**Required work:**
• a. List every section heading that appears in the text about the movie Tombstone.
• b. Write out the stretch of the Tombstone text from "So important was" through "a similar gun.".
• c. Translate this sentence from the Tombstone text into Spanish: "Sylvester Stallone was familiar with George P. Cosmatos because he had directed him in both Rambo II and Cobra."

So important was this gun that historians have tried to track it down. Writer Ned Buntline, who focused most of his works on Wyatt Earp, famously ordered a number of guns from Colt to distribute them as gifts among the peace officers of Dodge City. He did so in an attempt to raise the profile of the story and uncover some of the hidden truths surrounding Wyatt Earp. In the movie, you see Vigil Earp using a similar gun.
Kevin Jarre Drama?
We know that Kevin Jarre was a visionary and had a specific idea of how he wanted Tombstone to be. Unfortunately, at the time, this was his directing debut, and he was sadly not up to the job yet. Those on set, in the production crew, lacked confidence in Jarre and wondered if he would ultimately be able to bring his vision to life. As a result, he was famously fired from the movie he wrote. Since then he has gone on to write several famous scripts including, The Mummy, Rambo II, and The Jackal and The Devil’s own.
Sam Elliott, who had one of the leading roles in Tombstone said instinctively, “I knew from the third day Kevin couldn’t direct.” Reflecting on those early days on set he said it felt like Jarre wasn’t getting the shots required and so the production team was left with no choice. This was by no means the end of his career as he went on to be nominated for several different awards. Unfortunately, Kevin Jarre suffered heart failure and died at just 56.
The Secret Director
When Kevin Jarre was fired as director of Tombstone, there was a real fear that the whole movie would be shut down. To avoid that fate, Kurt Russell took it upon himself to rally the troops and keep things rolling. This proved to Buena Vista that this movie had potential and that the cast and crew were willing to do anything to actualize it. They arrived at George P. Cosmatos through a recommendation from Sylvester Stallone.
Sylvester Stallone was familiar with George P. Cosmatos because he had directed him in both Rambo II and Cobra. According to some opinions, it sometimes felt like Kurt Russell was the actual director and Cosmatos was just the “ghost director” simply taking instruction from Kurt. It was very close to being an entirely different movie with names like Richard Gere being thrown around to play the role of Wyatt Earp, and Doc Holliday who was almost played by Willem Dafoe. This could have been a completely different outcome.
The Batman and Doc Holliday Connection
If someone asked you what the connection was between Doc Holliday and Batman, you might be stumped for an answer. Funnily enough, they have both been played by the same actor. Many actors have reprised the role of Doc Holliday over the years, one of which was Adam West, who also famously played Batman! So, there you have it, the Batman and Doc Holliday connection.
Adam West famously played the roles of both Batman and Doc Holliday. He was actually the first actor to play Batman in a feature-length film and played Doc Holliday in three different versions on television. This is not the only coincidence regarding Batman and the movie Tombstone. Val Kilmer played the role of Doc Holliday in Tombstone and then was cast to play Batman in Batman Forever. Allegedly, the director, Joel Schumacher noticed Val Kilmer in Tombstone and wanted to cast him as Batman based on his performance as Doc Holliday!
The Elvis Presley Connection
This was not the only coincidence between the film Tombstone and the actors who starred in it. Another perhaps unlikely connection can be made between Elvis Presley, also known as the King of Rock 'n Roll. In separate movies, Elvis has been played by both Kurt Russell and Val Kilmer who played alongside each other in Tombstone.

**Data:**
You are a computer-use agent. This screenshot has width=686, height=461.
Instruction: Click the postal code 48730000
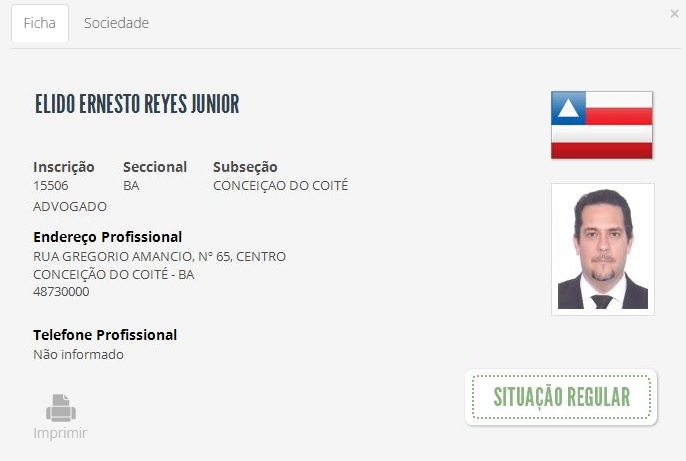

**Results of the exercise:**
• a.
Kevin Jarre Drama?
The Secret Director
The Batman and Doc Holliday Connection
The Elvis Presley Connection

• b.
So important was this gun that historians have tried to track it down. Writer Ned Buntline, who focused most of his works on Wyatt Earp, famously ordered a number of guns from Colt to distribute them as gifts among the peace officers of Dodge City. He did so in an attempt to raise the profile of the story and uncover some of the hidden truths surrounding Wyatt Earp. In the movie, you see Vigil Earp using a similar gun.

• c. Sylvester Stallone conocía a George P. Cosmatos porque este lo había dirigido tanto en Rambo II como en Cobra.